Pull out every line in the data that has the string "step" in it.

#### MATERIAL PROVIDED ####

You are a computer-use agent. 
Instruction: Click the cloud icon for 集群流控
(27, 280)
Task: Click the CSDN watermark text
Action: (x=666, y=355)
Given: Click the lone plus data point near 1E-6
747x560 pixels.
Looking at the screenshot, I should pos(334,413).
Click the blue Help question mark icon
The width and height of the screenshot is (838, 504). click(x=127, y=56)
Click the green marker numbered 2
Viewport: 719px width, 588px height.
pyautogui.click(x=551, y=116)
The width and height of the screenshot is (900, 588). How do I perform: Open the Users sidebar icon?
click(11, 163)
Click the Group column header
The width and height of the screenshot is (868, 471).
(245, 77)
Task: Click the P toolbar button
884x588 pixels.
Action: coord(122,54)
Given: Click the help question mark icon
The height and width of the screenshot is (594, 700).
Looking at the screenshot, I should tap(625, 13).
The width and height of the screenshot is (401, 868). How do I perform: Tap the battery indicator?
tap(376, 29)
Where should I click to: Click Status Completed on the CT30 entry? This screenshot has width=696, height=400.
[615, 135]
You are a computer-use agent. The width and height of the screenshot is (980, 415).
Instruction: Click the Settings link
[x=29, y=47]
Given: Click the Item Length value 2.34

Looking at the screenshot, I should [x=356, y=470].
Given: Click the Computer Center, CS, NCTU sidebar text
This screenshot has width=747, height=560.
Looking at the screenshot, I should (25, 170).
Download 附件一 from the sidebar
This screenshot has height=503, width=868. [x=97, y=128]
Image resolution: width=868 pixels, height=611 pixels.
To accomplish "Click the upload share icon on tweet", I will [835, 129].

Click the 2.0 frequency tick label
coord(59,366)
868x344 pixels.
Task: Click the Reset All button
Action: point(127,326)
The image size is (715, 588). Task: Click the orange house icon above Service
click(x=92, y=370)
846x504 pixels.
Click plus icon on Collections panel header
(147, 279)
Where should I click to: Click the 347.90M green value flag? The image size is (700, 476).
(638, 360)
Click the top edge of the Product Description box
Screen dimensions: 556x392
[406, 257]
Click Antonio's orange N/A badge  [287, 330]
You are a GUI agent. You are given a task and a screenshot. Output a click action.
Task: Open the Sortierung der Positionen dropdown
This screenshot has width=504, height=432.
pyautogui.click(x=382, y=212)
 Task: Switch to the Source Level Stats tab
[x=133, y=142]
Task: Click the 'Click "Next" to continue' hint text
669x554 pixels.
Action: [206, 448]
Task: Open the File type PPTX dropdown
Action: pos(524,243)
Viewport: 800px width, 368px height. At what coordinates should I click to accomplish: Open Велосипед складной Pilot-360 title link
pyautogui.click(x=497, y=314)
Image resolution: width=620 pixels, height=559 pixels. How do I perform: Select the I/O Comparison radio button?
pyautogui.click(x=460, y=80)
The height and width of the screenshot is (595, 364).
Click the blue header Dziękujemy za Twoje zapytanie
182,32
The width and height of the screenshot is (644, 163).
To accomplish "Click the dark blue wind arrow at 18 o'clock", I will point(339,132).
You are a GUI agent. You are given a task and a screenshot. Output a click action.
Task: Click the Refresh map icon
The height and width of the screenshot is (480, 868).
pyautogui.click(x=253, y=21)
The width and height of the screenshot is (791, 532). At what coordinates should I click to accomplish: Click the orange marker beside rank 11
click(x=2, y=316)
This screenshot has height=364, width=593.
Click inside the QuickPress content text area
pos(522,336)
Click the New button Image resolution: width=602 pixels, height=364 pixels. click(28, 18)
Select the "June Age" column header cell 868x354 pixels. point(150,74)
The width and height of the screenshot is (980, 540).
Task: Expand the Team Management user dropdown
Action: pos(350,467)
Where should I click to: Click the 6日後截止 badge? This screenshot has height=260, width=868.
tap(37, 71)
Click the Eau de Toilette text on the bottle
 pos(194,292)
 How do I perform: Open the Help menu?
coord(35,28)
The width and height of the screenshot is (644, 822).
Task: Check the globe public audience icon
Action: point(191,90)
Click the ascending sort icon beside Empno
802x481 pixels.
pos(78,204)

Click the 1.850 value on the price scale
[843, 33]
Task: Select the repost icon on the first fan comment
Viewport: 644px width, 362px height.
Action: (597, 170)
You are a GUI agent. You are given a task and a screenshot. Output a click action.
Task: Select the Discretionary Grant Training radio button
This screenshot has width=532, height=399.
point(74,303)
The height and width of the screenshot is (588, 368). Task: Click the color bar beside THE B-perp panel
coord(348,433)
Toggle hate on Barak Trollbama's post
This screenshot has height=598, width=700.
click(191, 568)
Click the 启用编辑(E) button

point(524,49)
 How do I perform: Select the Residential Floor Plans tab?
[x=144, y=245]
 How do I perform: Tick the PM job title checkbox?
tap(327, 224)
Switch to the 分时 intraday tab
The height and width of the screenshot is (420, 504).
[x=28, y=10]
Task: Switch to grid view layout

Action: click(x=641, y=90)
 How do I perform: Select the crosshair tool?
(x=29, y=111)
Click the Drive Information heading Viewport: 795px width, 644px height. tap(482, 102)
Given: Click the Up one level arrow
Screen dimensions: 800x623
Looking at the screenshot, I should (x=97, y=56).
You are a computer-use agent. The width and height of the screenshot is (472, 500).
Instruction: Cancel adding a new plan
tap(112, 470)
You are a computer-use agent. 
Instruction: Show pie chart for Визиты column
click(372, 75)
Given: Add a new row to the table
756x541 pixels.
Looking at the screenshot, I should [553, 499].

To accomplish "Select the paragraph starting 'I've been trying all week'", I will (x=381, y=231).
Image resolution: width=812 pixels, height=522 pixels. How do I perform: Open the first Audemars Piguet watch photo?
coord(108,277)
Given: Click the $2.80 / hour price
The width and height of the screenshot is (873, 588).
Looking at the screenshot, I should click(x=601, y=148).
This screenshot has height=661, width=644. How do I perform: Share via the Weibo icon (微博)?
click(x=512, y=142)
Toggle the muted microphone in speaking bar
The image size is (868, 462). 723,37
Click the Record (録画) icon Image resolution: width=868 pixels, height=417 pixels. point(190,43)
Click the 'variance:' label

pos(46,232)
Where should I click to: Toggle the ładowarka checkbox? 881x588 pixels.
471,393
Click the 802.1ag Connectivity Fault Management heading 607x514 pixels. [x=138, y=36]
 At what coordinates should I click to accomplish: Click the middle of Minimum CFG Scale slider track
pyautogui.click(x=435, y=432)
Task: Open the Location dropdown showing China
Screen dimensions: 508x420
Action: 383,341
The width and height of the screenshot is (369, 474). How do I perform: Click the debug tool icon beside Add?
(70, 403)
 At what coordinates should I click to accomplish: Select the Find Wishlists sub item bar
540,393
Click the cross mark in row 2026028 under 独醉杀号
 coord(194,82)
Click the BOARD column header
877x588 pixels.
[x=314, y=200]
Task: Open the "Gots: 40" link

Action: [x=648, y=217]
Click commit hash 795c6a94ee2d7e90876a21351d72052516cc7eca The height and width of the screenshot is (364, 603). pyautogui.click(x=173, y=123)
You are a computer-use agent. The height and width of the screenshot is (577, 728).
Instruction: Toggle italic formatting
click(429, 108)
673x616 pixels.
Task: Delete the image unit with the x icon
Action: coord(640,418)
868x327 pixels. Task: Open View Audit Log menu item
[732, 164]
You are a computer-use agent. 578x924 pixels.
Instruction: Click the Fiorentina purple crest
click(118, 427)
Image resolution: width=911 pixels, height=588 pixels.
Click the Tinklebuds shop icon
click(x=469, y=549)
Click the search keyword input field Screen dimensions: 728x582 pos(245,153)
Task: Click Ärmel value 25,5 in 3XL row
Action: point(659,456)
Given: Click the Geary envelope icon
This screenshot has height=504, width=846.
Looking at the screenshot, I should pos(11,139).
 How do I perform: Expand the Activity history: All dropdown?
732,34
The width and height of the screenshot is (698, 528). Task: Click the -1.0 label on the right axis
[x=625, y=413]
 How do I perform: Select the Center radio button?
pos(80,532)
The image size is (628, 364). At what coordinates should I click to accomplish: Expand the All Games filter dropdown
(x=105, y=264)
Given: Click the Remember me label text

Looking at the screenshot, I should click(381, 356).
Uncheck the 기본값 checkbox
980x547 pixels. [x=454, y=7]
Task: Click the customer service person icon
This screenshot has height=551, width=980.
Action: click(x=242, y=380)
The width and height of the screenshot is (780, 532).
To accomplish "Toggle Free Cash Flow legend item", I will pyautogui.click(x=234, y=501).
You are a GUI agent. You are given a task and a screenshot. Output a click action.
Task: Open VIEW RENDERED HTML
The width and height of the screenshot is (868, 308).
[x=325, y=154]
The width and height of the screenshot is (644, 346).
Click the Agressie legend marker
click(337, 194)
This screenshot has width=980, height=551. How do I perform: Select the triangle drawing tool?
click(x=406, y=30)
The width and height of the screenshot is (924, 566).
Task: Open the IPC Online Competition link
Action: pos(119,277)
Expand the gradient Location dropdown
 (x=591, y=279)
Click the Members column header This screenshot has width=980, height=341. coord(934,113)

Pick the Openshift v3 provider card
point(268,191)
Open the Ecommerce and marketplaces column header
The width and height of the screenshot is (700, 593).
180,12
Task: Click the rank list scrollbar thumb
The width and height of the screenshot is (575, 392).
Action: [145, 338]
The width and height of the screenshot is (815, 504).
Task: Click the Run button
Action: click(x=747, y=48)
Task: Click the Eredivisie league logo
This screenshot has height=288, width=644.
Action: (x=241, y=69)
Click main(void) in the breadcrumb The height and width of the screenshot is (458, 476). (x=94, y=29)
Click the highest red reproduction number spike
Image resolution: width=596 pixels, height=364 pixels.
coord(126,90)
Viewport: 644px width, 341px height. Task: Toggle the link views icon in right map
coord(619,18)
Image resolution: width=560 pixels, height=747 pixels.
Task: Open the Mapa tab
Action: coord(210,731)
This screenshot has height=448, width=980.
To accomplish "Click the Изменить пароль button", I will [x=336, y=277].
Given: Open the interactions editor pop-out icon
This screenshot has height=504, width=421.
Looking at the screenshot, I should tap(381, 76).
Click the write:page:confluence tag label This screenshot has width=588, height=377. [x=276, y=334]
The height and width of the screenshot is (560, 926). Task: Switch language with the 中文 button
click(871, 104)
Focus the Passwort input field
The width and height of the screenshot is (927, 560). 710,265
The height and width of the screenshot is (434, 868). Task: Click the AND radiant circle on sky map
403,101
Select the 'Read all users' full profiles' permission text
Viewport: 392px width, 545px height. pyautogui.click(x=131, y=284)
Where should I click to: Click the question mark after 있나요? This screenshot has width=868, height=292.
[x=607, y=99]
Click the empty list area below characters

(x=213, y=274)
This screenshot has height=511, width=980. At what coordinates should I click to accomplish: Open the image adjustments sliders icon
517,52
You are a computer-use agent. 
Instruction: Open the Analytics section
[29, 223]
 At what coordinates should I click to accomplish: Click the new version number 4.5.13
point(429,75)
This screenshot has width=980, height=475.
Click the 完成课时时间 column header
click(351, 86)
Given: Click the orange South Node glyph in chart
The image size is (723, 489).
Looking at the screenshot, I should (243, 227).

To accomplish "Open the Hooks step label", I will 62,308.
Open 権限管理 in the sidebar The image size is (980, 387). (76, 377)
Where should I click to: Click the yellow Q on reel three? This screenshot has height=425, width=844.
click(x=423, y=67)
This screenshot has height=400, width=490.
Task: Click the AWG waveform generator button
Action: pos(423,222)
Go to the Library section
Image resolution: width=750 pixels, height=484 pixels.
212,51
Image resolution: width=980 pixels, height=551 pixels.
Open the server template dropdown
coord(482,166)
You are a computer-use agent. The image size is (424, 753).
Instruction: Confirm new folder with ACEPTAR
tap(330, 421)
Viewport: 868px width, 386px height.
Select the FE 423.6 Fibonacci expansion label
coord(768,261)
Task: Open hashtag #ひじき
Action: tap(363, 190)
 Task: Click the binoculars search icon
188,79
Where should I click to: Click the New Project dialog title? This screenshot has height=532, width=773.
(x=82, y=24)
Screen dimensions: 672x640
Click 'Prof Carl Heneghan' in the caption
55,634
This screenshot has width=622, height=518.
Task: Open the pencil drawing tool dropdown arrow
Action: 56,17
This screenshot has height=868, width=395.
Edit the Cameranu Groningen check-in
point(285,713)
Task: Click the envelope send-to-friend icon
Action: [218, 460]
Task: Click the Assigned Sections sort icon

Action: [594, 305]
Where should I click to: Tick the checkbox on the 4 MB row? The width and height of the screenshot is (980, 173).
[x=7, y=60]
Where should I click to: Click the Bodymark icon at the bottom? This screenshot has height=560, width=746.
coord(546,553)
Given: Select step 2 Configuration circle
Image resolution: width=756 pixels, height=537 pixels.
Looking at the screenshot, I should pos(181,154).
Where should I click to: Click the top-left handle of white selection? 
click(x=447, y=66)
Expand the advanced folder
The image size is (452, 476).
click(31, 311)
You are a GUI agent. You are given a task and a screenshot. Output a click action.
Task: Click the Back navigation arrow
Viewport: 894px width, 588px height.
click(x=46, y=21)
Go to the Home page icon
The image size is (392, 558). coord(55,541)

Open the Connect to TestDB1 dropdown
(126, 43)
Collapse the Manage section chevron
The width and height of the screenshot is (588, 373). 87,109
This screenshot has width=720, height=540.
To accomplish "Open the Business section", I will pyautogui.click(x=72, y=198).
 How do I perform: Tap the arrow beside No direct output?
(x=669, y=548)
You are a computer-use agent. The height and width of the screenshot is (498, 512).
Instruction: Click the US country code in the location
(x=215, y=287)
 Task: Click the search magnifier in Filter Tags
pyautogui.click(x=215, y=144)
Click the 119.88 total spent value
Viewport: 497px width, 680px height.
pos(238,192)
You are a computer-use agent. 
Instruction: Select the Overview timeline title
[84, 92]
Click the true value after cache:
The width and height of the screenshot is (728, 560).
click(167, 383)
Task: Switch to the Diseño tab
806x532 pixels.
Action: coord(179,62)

####

SOLUTION FOR THIS EXERCISE:
To accomplish "Open the Hooks step label", I will 62,308.
Given: Select step 2 Configuration circle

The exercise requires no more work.